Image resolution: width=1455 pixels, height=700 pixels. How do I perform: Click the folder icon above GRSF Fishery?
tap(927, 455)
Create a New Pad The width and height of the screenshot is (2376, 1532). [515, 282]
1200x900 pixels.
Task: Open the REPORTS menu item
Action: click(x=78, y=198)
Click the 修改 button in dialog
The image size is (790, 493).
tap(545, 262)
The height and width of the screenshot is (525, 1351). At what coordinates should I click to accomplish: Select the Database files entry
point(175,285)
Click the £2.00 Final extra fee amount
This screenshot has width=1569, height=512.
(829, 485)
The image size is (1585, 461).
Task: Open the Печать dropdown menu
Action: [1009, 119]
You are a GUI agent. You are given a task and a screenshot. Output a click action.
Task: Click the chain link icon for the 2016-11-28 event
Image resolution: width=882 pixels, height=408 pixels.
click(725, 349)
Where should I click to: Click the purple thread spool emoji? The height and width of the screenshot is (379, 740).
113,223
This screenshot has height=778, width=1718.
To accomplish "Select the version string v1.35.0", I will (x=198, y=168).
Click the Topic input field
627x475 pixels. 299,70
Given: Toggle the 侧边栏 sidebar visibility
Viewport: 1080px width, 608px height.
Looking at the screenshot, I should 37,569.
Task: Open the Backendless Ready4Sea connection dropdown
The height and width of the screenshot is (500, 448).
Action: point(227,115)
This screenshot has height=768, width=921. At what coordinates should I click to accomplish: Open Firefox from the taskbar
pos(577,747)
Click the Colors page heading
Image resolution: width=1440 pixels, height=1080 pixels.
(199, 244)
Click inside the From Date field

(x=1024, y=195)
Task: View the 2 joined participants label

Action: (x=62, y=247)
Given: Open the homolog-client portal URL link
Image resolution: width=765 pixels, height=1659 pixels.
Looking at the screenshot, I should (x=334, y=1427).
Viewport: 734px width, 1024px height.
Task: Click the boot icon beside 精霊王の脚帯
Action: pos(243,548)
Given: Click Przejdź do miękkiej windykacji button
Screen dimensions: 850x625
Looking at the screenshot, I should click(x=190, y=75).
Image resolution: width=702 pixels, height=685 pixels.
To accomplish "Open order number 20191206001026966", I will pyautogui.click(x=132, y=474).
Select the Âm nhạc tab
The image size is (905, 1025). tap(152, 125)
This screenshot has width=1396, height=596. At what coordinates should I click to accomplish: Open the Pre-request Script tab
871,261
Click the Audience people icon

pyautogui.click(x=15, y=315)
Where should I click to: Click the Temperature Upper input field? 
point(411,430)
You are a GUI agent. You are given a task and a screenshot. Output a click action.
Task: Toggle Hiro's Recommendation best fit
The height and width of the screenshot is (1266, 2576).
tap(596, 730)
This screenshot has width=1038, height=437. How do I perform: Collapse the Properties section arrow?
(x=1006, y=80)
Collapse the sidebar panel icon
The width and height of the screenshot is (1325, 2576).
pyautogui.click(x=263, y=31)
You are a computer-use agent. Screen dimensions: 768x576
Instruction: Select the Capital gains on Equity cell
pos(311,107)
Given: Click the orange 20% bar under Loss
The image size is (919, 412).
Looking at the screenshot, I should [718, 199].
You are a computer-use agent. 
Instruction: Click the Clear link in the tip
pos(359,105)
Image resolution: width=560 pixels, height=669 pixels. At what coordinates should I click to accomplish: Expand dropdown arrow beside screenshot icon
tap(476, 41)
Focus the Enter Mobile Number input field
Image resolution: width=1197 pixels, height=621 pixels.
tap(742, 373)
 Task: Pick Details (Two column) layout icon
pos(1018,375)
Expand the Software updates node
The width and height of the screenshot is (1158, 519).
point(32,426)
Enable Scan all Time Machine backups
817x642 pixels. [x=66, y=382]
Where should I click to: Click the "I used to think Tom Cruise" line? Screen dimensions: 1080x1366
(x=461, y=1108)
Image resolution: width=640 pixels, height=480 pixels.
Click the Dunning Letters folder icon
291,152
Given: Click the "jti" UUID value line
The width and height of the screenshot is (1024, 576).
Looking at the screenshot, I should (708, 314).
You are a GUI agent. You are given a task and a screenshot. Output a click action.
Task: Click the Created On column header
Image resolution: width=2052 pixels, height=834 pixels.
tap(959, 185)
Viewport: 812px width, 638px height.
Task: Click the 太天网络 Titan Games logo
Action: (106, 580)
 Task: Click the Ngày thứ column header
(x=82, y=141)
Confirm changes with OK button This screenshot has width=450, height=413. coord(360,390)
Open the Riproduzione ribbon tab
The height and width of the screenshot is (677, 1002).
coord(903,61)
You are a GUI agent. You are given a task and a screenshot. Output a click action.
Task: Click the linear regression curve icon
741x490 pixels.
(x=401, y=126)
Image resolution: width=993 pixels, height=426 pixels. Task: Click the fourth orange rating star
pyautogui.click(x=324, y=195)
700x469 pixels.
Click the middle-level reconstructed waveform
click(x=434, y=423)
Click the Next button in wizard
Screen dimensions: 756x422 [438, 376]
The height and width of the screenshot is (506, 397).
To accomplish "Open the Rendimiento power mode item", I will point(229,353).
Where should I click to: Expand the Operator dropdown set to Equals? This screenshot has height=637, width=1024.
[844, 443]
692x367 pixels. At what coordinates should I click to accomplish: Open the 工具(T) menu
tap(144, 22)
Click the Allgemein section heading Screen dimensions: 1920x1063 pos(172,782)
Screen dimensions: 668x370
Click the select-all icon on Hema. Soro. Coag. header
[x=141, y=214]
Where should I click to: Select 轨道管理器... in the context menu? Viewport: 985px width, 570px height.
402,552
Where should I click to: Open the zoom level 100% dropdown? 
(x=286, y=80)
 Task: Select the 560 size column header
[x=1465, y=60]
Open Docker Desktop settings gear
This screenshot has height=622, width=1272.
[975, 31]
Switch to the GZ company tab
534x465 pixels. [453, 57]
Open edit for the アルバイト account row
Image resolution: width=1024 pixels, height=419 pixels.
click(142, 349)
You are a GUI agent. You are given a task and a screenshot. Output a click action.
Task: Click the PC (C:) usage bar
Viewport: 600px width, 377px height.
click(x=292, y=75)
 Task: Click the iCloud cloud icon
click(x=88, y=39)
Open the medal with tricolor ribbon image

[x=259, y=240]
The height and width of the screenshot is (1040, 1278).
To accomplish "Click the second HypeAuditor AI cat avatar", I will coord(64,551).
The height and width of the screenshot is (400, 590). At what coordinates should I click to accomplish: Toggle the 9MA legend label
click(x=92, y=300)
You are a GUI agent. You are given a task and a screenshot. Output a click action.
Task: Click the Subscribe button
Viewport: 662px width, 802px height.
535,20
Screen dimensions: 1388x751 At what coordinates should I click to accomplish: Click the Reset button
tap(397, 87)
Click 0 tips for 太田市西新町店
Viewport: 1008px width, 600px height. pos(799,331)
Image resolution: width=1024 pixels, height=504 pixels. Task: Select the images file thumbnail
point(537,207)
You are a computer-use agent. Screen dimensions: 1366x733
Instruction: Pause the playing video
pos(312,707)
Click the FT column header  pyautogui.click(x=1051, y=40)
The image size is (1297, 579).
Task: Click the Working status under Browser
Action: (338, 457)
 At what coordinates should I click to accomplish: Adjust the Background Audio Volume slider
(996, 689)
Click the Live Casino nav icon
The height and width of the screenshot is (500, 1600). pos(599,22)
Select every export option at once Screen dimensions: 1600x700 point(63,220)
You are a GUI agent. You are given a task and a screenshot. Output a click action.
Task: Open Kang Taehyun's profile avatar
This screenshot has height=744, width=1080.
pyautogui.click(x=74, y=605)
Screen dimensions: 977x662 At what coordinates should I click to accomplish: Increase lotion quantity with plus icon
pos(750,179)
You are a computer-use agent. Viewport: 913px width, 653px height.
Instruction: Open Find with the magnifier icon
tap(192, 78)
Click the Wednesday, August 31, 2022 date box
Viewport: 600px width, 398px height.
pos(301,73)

--------------------------------------------------

## ASSIGNED TASK
Whenever a line in the entries above includes the word "computer", pull that line out.

## FINISHED TASK
You are a computer-use agent. Screen dimensions: 768x576
You are a computer-use agent. 
You are a computer-use agent. Screen dimensions: 1366x733
You are a computer-use agent. Viewport: 913px width, 653px height.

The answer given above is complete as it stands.